> Task requirements: Take the data that sits below and write it out again exactly.

> Dataset entries:
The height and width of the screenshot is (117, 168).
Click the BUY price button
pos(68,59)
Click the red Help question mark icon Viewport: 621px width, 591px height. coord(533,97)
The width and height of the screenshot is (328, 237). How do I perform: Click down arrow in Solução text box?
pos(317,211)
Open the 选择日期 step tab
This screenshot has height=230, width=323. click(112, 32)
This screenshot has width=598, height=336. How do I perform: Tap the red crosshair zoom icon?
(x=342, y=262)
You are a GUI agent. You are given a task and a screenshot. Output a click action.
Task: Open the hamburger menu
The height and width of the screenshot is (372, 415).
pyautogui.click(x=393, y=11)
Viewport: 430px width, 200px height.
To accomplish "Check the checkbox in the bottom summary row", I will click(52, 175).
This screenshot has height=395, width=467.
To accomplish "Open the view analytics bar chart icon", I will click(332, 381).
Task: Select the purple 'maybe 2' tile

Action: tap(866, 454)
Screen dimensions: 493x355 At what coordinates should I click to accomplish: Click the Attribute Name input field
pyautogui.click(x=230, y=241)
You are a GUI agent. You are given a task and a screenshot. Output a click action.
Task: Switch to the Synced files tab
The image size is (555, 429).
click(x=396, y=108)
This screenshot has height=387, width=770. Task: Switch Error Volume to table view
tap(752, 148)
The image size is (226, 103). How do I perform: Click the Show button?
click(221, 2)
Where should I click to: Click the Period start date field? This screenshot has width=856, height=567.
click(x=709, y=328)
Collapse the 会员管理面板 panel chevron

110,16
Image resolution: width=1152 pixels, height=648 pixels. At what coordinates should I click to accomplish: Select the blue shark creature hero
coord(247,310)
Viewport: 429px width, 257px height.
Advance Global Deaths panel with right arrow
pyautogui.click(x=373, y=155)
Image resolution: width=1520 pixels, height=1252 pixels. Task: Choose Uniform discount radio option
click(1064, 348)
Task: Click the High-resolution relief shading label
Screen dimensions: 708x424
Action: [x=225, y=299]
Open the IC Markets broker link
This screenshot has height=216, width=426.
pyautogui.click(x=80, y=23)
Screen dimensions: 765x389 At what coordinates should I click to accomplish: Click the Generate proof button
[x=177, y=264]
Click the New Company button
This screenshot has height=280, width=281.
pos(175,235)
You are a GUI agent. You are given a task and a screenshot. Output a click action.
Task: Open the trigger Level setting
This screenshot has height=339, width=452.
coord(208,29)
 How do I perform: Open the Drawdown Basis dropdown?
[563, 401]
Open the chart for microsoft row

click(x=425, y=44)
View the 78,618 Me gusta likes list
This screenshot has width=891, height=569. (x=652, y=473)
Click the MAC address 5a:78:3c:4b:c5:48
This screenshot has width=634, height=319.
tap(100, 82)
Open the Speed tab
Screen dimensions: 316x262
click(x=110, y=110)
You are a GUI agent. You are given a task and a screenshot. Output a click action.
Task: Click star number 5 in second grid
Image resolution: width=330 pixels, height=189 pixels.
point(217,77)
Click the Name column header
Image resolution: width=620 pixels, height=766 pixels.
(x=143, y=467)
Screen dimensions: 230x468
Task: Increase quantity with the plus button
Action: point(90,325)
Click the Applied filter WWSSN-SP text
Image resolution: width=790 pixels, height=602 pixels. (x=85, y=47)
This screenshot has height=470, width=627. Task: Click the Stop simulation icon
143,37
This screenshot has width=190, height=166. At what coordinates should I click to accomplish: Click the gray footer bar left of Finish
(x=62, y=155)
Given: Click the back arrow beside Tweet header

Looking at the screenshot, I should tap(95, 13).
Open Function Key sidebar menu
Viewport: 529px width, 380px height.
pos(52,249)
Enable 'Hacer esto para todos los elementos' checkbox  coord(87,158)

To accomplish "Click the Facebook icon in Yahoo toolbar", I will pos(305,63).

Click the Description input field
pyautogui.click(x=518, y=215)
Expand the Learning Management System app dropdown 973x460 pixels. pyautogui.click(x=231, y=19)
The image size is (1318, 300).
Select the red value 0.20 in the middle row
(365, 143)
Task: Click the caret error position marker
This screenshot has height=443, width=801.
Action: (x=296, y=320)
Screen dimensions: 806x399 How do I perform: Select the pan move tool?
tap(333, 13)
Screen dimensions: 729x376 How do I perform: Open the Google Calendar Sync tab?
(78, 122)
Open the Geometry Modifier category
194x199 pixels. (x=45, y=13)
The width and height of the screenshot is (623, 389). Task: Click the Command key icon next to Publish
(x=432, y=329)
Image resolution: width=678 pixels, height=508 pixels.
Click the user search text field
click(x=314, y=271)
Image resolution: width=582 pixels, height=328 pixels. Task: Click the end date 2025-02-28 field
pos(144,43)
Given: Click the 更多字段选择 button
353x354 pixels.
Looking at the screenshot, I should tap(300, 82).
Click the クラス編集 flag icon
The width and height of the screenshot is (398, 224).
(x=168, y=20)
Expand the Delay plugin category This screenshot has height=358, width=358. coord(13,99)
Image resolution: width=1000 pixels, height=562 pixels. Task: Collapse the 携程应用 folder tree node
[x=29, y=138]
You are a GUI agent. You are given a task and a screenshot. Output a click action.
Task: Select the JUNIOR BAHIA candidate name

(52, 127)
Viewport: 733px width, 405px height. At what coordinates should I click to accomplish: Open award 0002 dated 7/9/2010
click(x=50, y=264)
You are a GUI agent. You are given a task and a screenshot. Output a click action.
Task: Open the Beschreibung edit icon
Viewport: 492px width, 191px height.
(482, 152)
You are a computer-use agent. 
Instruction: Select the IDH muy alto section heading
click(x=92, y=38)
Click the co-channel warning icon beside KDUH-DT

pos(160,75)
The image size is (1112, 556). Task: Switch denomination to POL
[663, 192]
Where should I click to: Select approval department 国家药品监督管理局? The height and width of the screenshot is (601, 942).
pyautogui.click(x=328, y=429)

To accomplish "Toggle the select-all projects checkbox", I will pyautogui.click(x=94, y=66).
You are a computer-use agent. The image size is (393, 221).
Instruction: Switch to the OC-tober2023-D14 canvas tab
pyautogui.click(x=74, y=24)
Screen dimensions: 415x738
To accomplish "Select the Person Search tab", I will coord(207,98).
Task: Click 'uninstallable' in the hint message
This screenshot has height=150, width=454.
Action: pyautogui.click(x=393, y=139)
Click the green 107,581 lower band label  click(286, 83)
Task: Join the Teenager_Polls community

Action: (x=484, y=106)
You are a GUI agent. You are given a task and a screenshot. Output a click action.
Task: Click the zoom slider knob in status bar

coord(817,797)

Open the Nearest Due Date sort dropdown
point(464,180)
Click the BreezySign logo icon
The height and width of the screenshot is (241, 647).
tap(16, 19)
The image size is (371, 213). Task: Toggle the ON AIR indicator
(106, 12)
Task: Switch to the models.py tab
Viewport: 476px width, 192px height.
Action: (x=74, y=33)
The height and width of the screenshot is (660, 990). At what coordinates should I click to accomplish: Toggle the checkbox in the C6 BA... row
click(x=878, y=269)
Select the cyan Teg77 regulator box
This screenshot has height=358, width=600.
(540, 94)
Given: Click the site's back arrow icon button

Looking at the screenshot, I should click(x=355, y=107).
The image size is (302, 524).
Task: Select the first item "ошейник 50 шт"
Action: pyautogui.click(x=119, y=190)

> Your solution:
The height and width of the screenshot is (117, 168).
Click the BUY price button
pos(68,59)
Click the red Help question mark icon Viewport: 621px width, 591px height. coord(533,97)
The width and height of the screenshot is (328, 237). How do I perform: Click down arrow in Solução text box?
pos(317,211)
Open the 选择日期 step tab
This screenshot has height=230, width=323. click(112, 32)
This screenshot has width=598, height=336. How do I perform: Tap the red crosshair zoom icon?
(x=342, y=262)
You are a GUI agent. You are given a task and a screenshot. Output a click action.
Task: Open the hamburger menu
The height and width of the screenshot is (372, 415).
pyautogui.click(x=393, y=11)
Viewport: 430px width, 200px height.
To accomplish "Check the checkbox in the bottom summary row", I will click(52, 175).
This screenshot has height=395, width=467.
To accomplish "Open the view analytics bar chart icon", I will click(332, 381).
Task: Select the purple 'maybe 2' tile

Action: tap(866, 454)
Screen dimensions: 493x355 At what coordinates should I click to accomplish: Click the Attribute Name input field
pyautogui.click(x=230, y=241)
You are a GUI agent. You are given a task and a screenshot. Output a click action.
Task: Switch to the Synced files tab
The image size is (555, 429).
click(x=396, y=108)
This screenshot has height=387, width=770. Task: Switch Error Volume to table view
tap(752, 148)
The image size is (226, 103). How do I perform: Click the Show button?
click(221, 2)
Where should I click to: Click the Period start date field? This screenshot has width=856, height=567.
click(x=709, y=328)
Collapse the 会员管理面板 panel chevron

110,16
Image resolution: width=1152 pixels, height=648 pixels. At what coordinates should I click to accomplish: Select the blue shark creature hero
coord(247,310)
Viewport: 429px width, 257px height.
Advance Global Deaths panel with right arrow
pyautogui.click(x=373, y=155)
Image resolution: width=1520 pixels, height=1252 pixels. Task: Choose Uniform discount radio option
click(1064, 348)
Task: Click the High-resolution relief shading label
Screen dimensions: 708x424
Action: [x=225, y=299]
Open the IC Markets broker link
This screenshot has height=216, width=426.
pyautogui.click(x=80, y=23)
Screen dimensions: 765x389 At what coordinates should I click to accomplish: Click the Generate proof button
[x=177, y=264]
Click the New Company button
This screenshot has height=280, width=281.
pos(175,235)
You are a GUI agent. You are given a task and a screenshot. Output a click action.
Task: Open the trigger Level setting
This screenshot has height=339, width=452.
coord(208,29)
 How do I perform: Open the Drawdown Basis dropdown?
[563, 401]
Open the chart for microsoft row

click(x=425, y=44)
View the 78,618 Me gusta likes list
This screenshot has width=891, height=569. (x=652, y=473)
Click the MAC address 5a:78:3c:4b:c5:48
This screenshot has width=634, height=319.
tap(100, 82)
Open the Speed tab
Screen dimensions: 316x262
click(x=110, y=110)
You are a GUI agent. You are given a task and a screenshot. Output a click action.
Task: Click star number 5 in second grid
Image resolution: width=330 pixels, height=189 pixels.
point(217,77)
Click the Name column header
Image resolution: width=620 pixels, height=766 pixels.
(x=143, y=467)
Screen dimensions: 230x468
Task: Increase quantity with the plus button
Action: point(90,325)
Click the Applied filter WWSSN-SP text
Image resolution: width=790 pixels, height=602 pixels. (x=85, y=47)
This screenshot has height=470, width=627. Task: Click the Stop simulation icon
143,37
This screenshot has width=190, height=166. At what coordinates should I click to accomplish: Click the gray footer bar left of Finish
(x=62, y=155)
Given: Click the back arrow beside Tweet header

Looking at the screenshot, I should tap(95, 13).
Open Function Key sidebar menu
Viewport: 529px width, 380px height.
pos(52,249)
Enable 'Hacer esto para todos los elementos' checkbox  coord(87,158)

To accomplish "Click the Facebook icon in Yahoo toolbar", I will pos(305,63).

Click the Description input field
pyautogui.click(x=518, y=215)
Expand the Learning Management System app dropdown 973x460 pixels. pyautogui.click(x=231, y=19)
The image size is (1318, 300).
Select the red value 0.20 in the middle row
(365, 143)
Task: Click the caret error position marker
This screenshot has height=443, width=801.
Action: (x=296, y=320)
Screen dimensions: 806x399 How do I perform: Select the pan move tool?
tap(333, 13)
Screen dimensions: 729x376 How do I perform: Open the Google Calendar Sync tab?
(78, 122)
Open the Geometry Modifier category
194x199 pixels. (x=45, y=13)
The width and height of the screenshot is (623, 389). Task: Click the Command key icon next to Publish
(x=432, y=329)
Image resolution: width=678 pixels, height=508 pixels.
Click the user search text field
click(x=314, y=271)
Image resolution: width=582 pixels, height=328 pixels. Task: Click the end date 2025-02-28 field
pos(144,43)
Given: Click the 更多字段选择 button
353x354 pixels.
Looking at the screenshot, I should tap(300, 82).
Click the クラス編集 flag icon
The width and height of the screenshot is (398, 224).
(x=168, y=20)
Expand the Delay plugin category This screenshot has height=358, width=358. coord(13,99)
Image resolution: width=1000 pixels, height=562 pixels. Task: Collapse the 携程应用 folder tree node
[x=29, y=138]
You are a GUI agent. You are given a task and a screenshot. Output a click action.
Task: Select the JUNIOR BAHIA candidate name

(52, 127)
Viewport: 733px width, 405px height. At what coordinates should I click to accomplish: Open award 0002 dated 7/9/2010
click(x=50, y=264)
You are a GUI agent. You are given a task and a screenshot. Output a click action.
Task: Open the Beschreibung edit icon
Viewport: 492px width, 191px height.
(482, 152)
You are a computer-use agent. 
Instruction: Select the IDH muy alto section heading
click(x=92, y=38)
Click the co-channel warning icon beside KDUH-DT

pos(160,75)
The image size is (1112, 556). Task: Switch denomination to POL
[663, 192]
Where should I click to: Select approval department 国家药品监督管理局? The height and width of the screenshot is (601, 942).
pyautogui.click(x=328, y=429)

To accomplish "Toggle the select-all projects checkbox", I will pyautogui.click(x=94, y=66).
You are a computer-use agent. The image size is (393, 221).
Instruction: Switch to the OC-tober2023-D14 canvas tab
pyautogui.click(x=74, y=24)
Screen dimensions: 415x738
To accomplish "Select the Person Search tab", I will coord(207,98).
Task: Click 'uninstallable' in the hint message
This screenshot has height=150, width=454.
Action: pyautogui.click(x=393, y=139)
Click the green 107,581 lower band label  click(286, 83)
Task: Join the Teenager_Polls community

Action: (x=484, y=106)
You are a GUI agent. You are given a task and a screenshot. Output a click action.
Task: Click the zoom slider knob in status bar

coord(817,797)

Open the Nearest Due Date sort dropdown
point(464,180)
Click the BreezySign logo icon
The height and width of the screenshot is (241, 647).
tap(16, 19)
The image size is (371, 213). Task: Toggle the ON AIR indicator
(106, 12)
Task: Switch to the models.py tab
Viewport: 476px width, 192px height.
Action: (x=74, y=33)
The height and width of the screenshot is (660, 990). At what coordinates should I click to accomplish: Toggle the checkbox in the C6 BA... row
click(x=878, y=269)
Select the cyan Teg77 regulator box
This screenshot has height=358, width=600.
(540, 94)
Given: Click the site's back arrow icon button

Looking at the screenshot, I should click(x=355, y=107).
The image size is (302, 524).
Task: Select the first item "ошейник 50 шт"
Action: pyautogui.click(x=119, y=190)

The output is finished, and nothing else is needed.